Ya en el poder, Carmelo necesitaba eliminar a sus adversarios. Pero antes de ir tras su objetivo principal —el periodista Armando Ramírez—, decidió hacer una jugada para consolidar su imagen de incorruptible: destruir a su propio padre.
Hizo públicos los delitos de Rómulo Carmona y lo llevó a prisión junto a Claudia, su madrastra. Además, cuando su madre murió en circunstancias sospechosas, Carmelo acusó a Claudia del crimen. Aunque solo existían pruebas circunstanciales.
La ciudadanía quedó impresionada. Admiraban a Carmelo por su aparente firmeza: un presidente lo suficientemente íntegro como para enviar a la cárcel incluso a miembros de su propia familia.

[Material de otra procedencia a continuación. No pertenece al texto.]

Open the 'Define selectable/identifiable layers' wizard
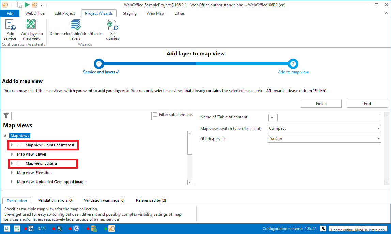Viewport: 391px width, 234px height. pyautogui.click(x=75, y=29)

Lo veían como un símbolo de rectitud, un líder implacable ante la corrupción. Nadie —o casi nadie— imaginaba que detrás de aquel gesto ejemplar se ocultaba algo mucho más oscuro: una estrategia calculada para aplastar a sus enemigos y lavar su propia imagen. Porque Carmelo no hizo justicia. Hizo teatro. Y lo más aterrador… es que lo hizo muy bien.